*** Extracted material ***
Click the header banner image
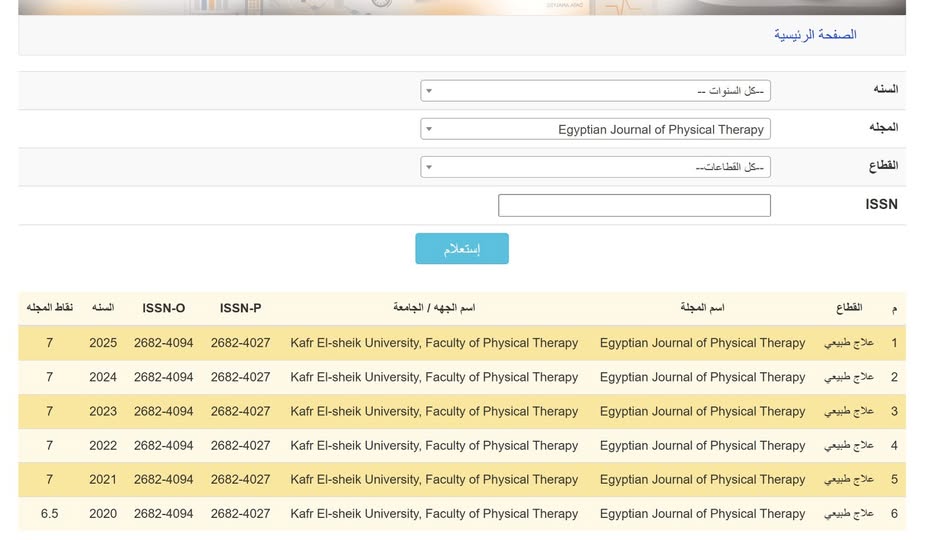The height and width of the screenshot is (540, 929). tap(462, 7)
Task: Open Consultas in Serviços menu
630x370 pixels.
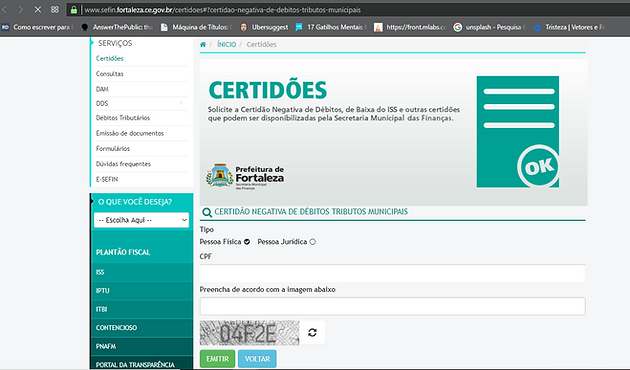Action: pyautogui.click(x=110, y=74)
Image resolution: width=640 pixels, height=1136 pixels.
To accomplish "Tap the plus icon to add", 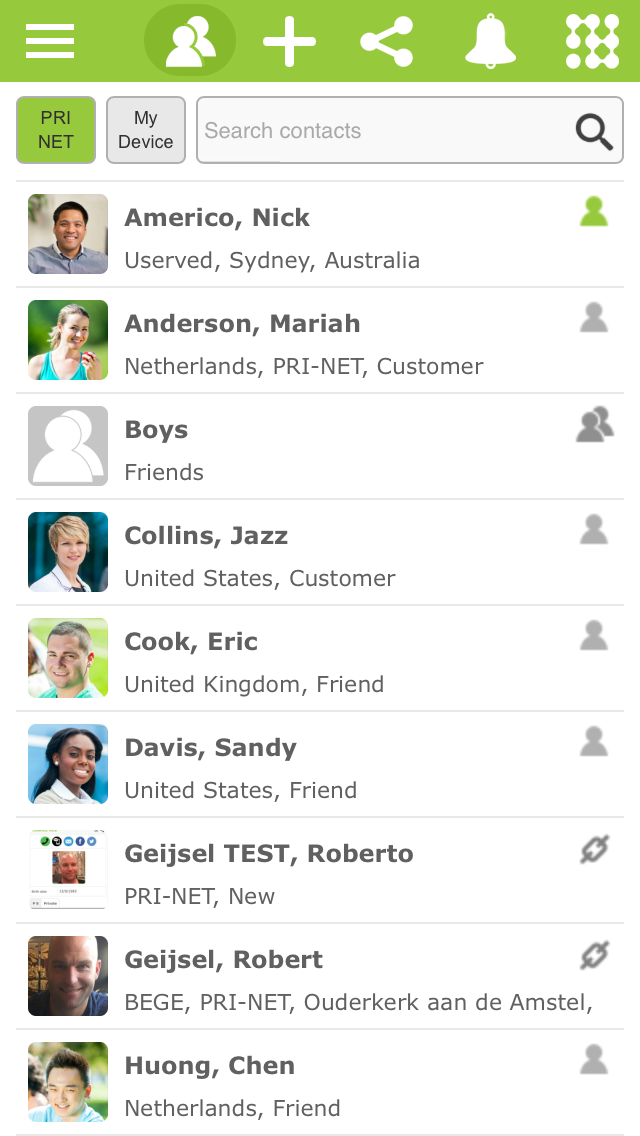I will pos(289,41).

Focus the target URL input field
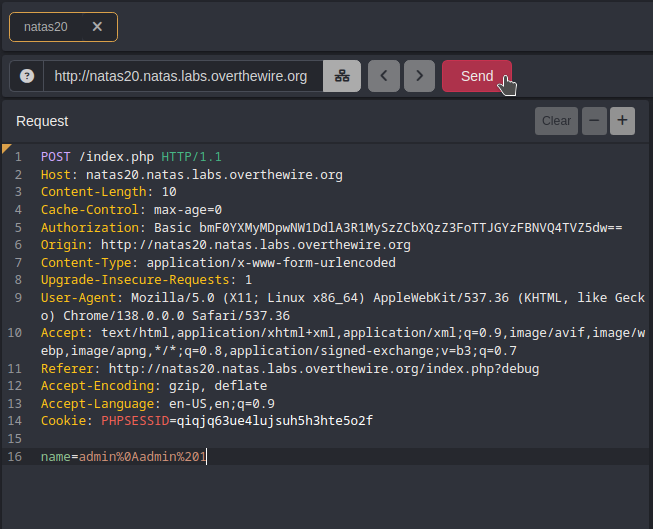click(180, 76)
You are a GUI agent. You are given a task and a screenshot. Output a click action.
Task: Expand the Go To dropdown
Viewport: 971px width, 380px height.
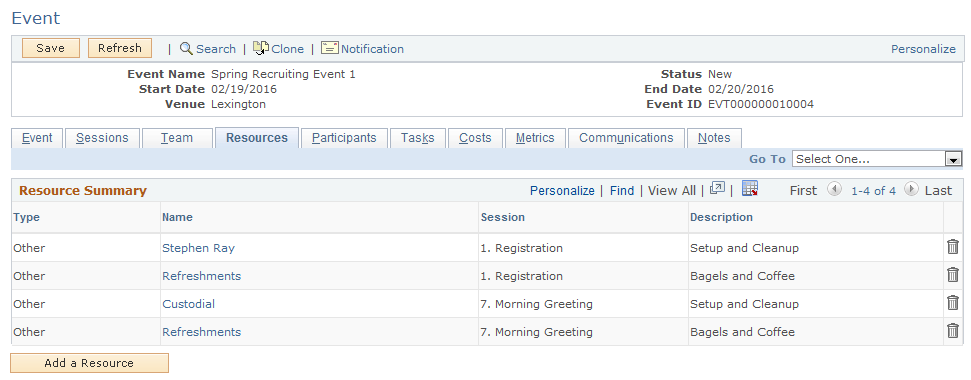pos(953,159)
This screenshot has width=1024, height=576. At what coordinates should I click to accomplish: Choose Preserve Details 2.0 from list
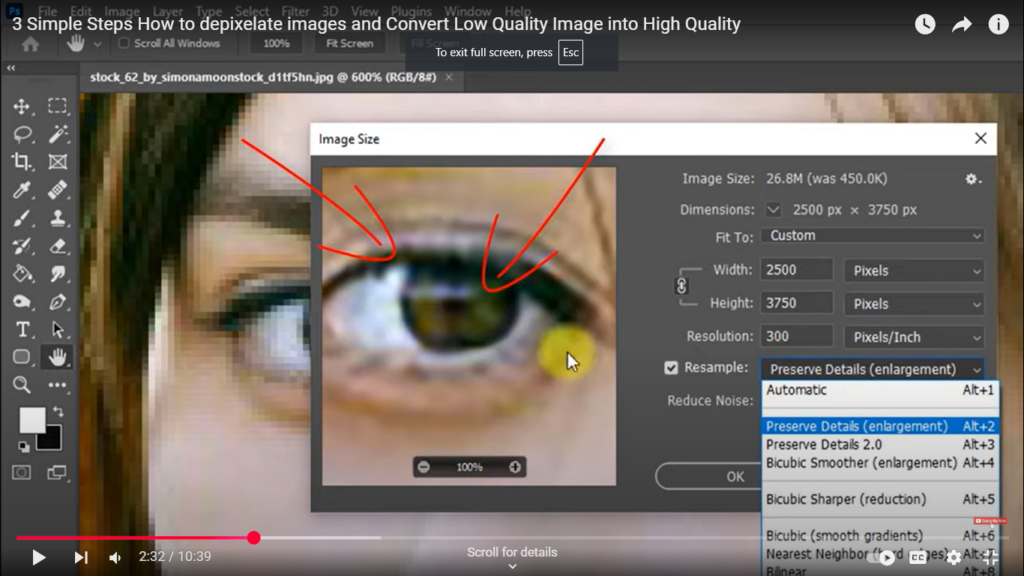[x=824, y=445]
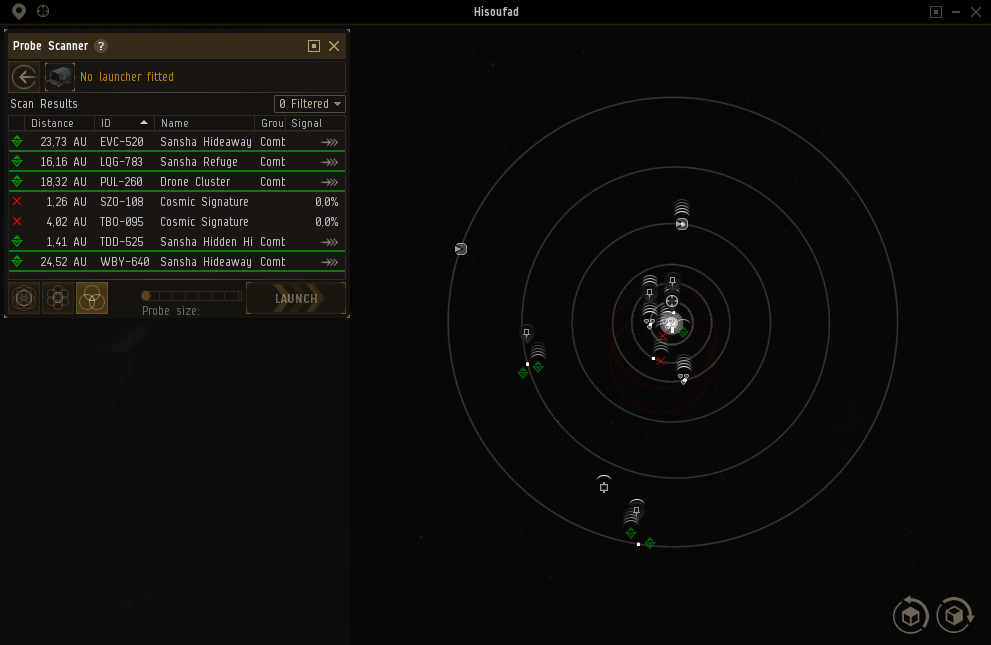Screen dimensions: 991x645
Task: Select the middle probe formation pattern icon
Action: [x=57, y=297]
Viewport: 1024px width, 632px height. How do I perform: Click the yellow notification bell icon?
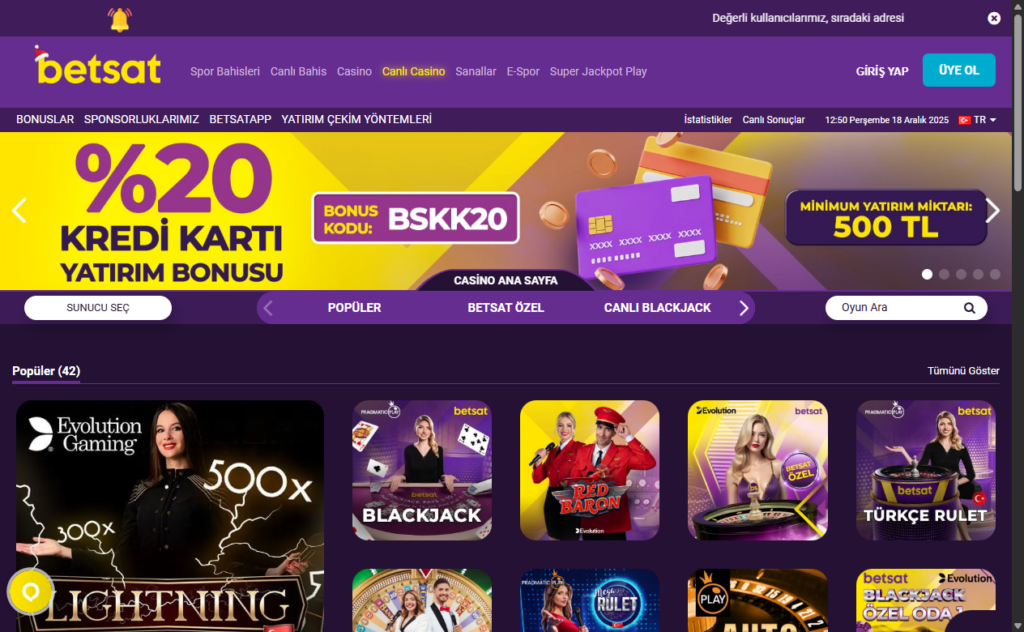[120, 19]
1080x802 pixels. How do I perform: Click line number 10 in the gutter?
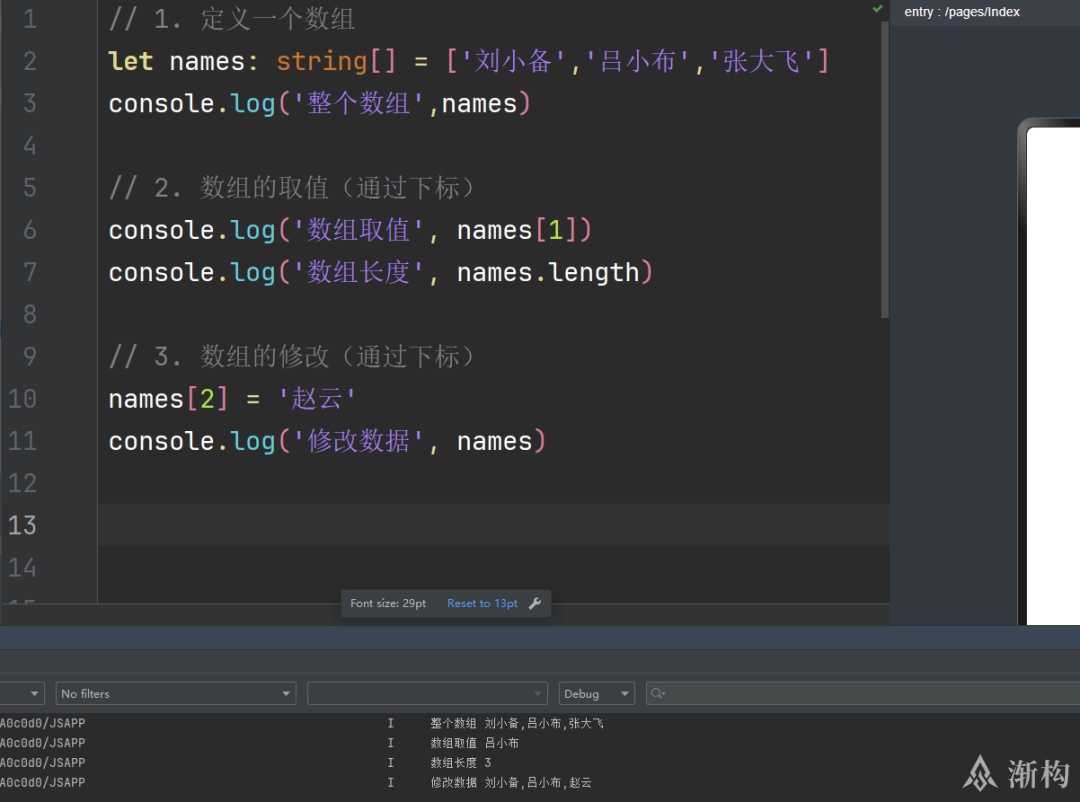(22, 399)
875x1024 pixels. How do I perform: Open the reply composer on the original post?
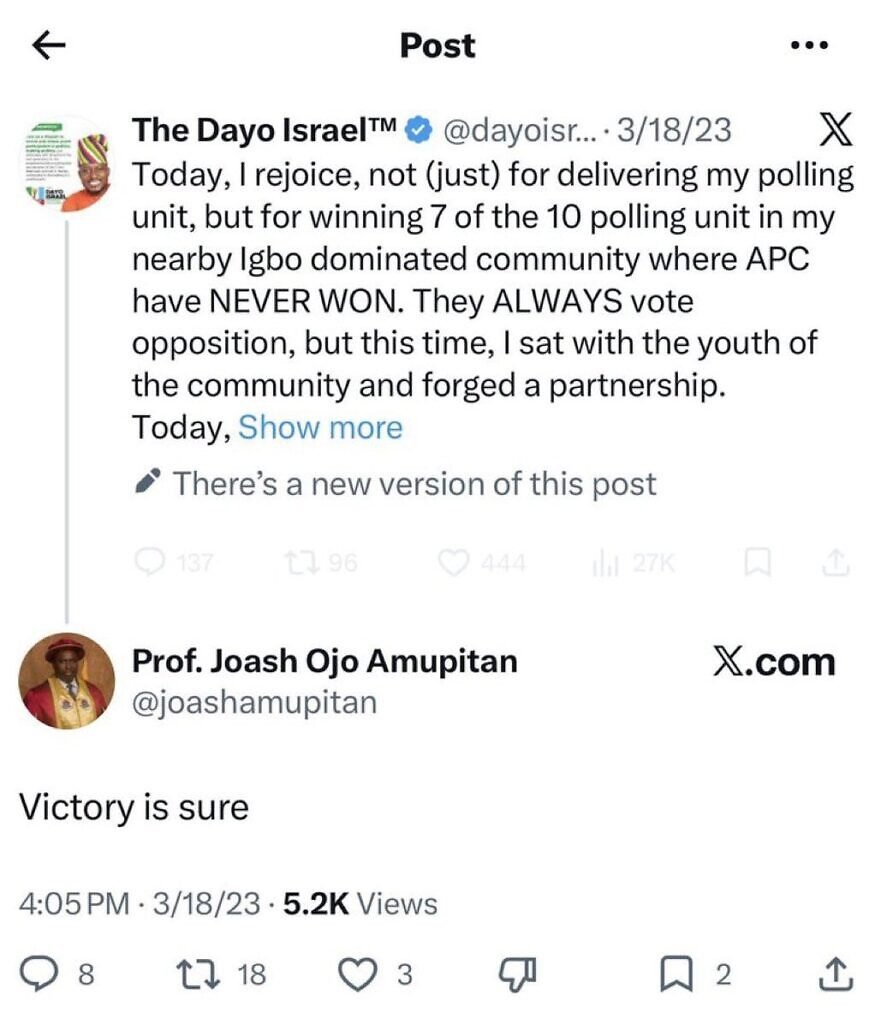coord(152,562)
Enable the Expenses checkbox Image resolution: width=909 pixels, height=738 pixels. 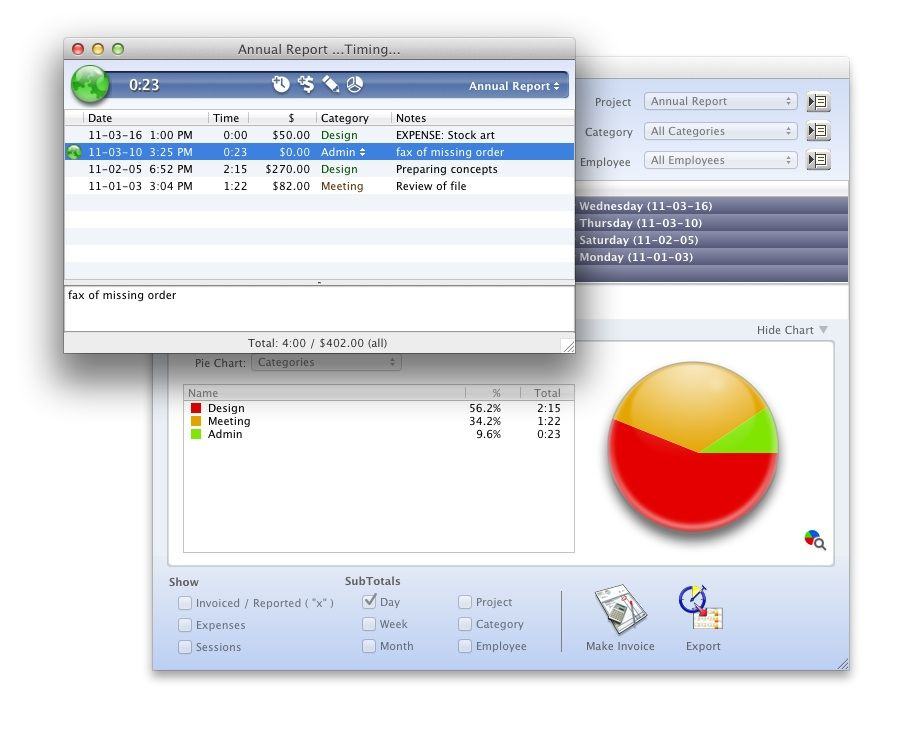[185, 625]
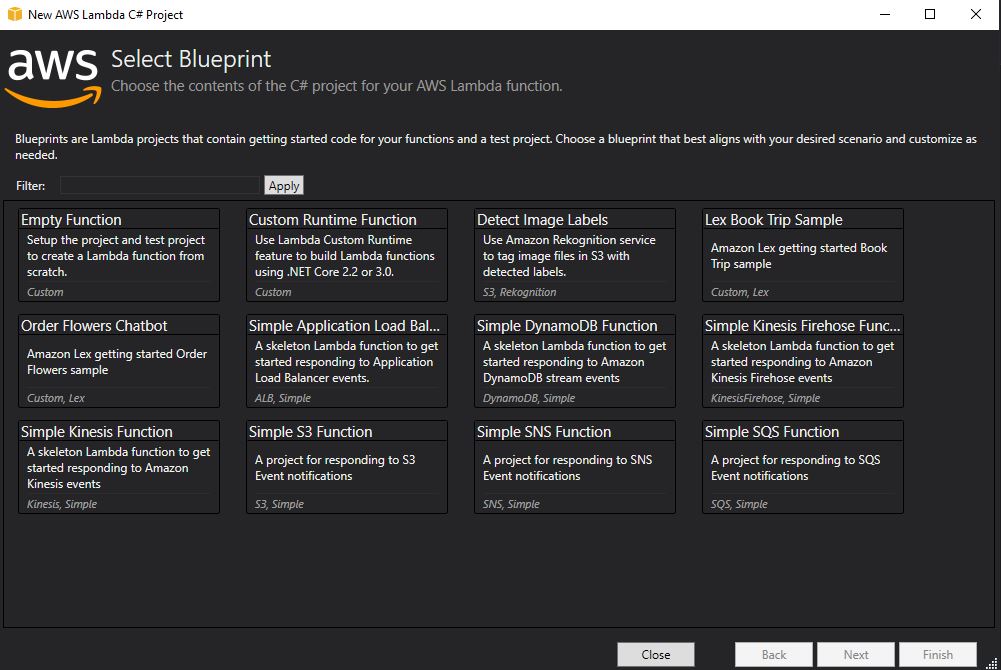Select the Simple S3 Function blueprint
The width and height of the screenshot is (1001, 670).
click(x=346, y=467)
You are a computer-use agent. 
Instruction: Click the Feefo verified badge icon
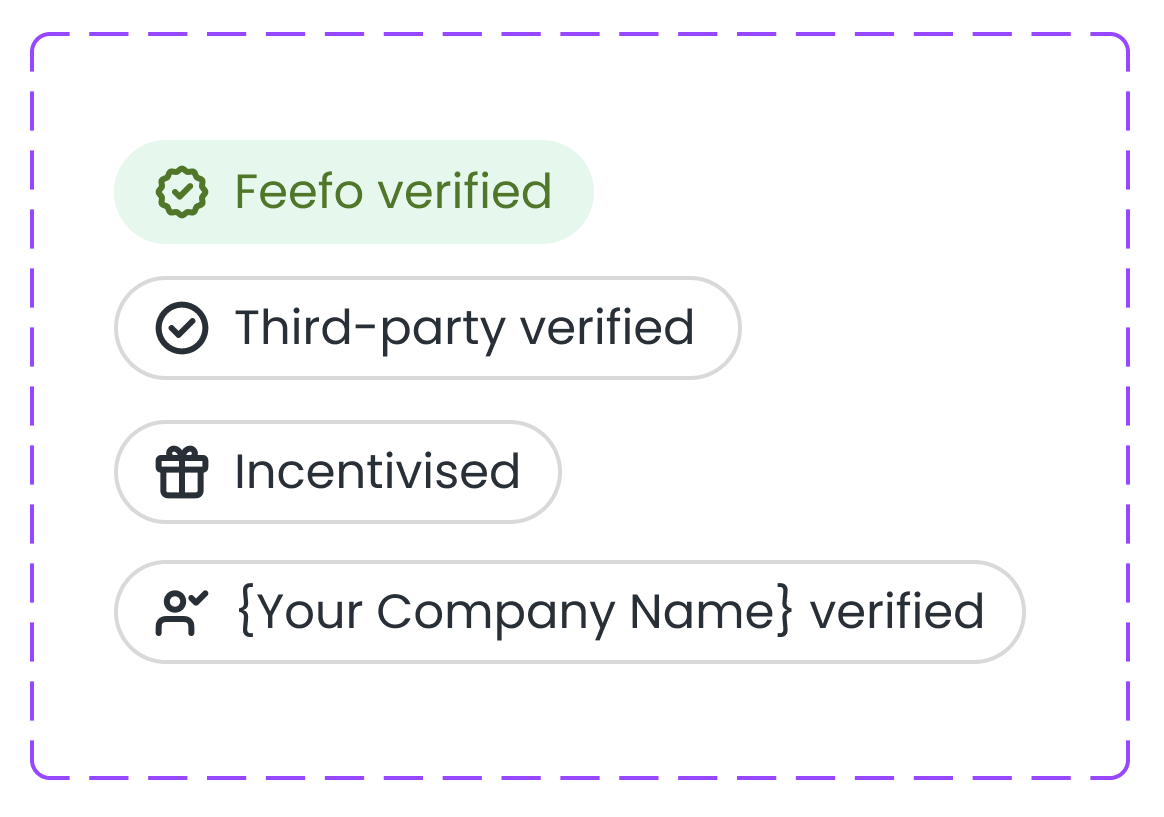pos(182,191)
*** End of Extracted material ***
## What the task asks
Determine how many lines of the listing hold the word "agent", then write only that number.

## Response to this exercise
2